Population aging has become a worldwide phenomenon, which causes many serious problems. The medical issues related to degenerative brain disease have gradually become a concern. Magnetic Resonance Imaging is one of the most advanced methods for medical imaging and is especially suitable for brain scans. From the literature, although the automatic segmentation method is less laborious and time-consuming, it is restricted in several specific types of images. In addition, hybrid techniques segmentation improves the shortcomings of the single segmentation method. Therefore, this study proposed a hybrid segmentation combined with rough set classifier and wavelet packet method to identify degenerative brain disease. The proposed method is a three-stage image process method to enhance accuracy of brain disease classification. In the first stage, this study used the proposed hybrid segmentation algorithms to segment the brain ROI (region of interest). In the second stage, wavelet packet was used to conduct the image decomposition and calculate the feature values.
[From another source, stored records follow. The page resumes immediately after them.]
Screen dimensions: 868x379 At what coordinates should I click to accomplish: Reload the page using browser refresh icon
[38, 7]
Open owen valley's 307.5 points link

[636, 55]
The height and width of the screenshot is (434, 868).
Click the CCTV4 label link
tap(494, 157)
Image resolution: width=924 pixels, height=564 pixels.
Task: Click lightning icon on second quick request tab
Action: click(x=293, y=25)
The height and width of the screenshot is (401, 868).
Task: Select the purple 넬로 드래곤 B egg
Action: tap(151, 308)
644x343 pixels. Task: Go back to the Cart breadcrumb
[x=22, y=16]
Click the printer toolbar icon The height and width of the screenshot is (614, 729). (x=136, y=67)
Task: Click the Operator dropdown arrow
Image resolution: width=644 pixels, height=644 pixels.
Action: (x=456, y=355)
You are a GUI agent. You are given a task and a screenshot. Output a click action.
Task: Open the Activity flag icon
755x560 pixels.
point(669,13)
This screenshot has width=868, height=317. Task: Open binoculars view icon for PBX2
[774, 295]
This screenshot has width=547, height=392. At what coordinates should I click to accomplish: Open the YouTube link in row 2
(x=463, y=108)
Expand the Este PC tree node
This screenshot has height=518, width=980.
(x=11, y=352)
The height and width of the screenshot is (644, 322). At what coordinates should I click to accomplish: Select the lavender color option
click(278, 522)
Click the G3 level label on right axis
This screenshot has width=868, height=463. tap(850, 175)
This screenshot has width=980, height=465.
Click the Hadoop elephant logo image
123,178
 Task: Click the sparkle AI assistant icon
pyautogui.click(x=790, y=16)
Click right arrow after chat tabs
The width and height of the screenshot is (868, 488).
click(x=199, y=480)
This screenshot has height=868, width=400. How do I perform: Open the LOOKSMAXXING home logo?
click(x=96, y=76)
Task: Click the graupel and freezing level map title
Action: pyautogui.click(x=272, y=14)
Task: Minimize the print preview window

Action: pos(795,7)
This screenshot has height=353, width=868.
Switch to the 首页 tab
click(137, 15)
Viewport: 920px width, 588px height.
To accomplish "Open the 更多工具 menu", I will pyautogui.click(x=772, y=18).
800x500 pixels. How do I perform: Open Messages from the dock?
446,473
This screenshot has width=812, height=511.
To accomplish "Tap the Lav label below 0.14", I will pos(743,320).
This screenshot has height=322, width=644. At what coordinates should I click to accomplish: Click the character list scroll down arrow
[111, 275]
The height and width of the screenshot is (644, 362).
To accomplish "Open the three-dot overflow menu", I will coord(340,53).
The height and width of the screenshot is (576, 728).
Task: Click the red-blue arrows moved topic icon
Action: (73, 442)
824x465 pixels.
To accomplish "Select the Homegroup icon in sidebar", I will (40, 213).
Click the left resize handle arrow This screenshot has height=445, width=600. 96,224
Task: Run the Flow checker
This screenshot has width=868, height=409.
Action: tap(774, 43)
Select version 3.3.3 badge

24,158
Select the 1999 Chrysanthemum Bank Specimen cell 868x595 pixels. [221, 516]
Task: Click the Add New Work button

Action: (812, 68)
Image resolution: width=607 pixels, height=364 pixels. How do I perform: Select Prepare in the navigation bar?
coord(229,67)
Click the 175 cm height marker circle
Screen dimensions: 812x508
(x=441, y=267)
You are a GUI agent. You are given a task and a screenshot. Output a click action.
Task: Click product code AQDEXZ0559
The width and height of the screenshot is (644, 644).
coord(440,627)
In the final stage, the rough set classifier was utilized to identify the degenerative brain disease. In verification and comparison, two experiments were employed to verify the effectiveness of the proposed method and compare with the TV-seg (total variation segmentation) algorithm, Discrete Cosine Transform, and the listing classifiers. Overall, the results indicated that the proposed method outperforms the listing methods.
机译:人口老龄化已成为一种世界性现象,引起许多严重问题。与变性脑疾病有关的医学问题已逐渐成为人们关注的问题。磁共振成像是医学成像的最先进方法之一,尤其适合于脑部扫描。从文献来看,尽管自动分割方法不那么费力和费时,但是它局限于几种特定类型的图像。另外,混合技术分割改善了单个分割方法的缺点。因此,本研究提出了一种混合分割与粗糙集分类器和小波包方法相结合的方法,以鉴别变性脑疾病。所提出的方法是一种三阶段图像处理方法,以提高脑疾病分类的准确性。在第一阶段,这项研究使用提出的混合分割算法分割大脑ROI(感兴趣的区域)。在第二阶段,使用小波包进行图像分解并计算特征值。在最后阶段,使用粗糙集分类器来识别退化性脑病。在验证和比较中,通过两个实验验证了所提方法的有效性,并与TV-seg(总变化分割)算法,离散余弦变换和列表分类器进行了比较。总体而言,结果表明,所提出的方法优于列表方法。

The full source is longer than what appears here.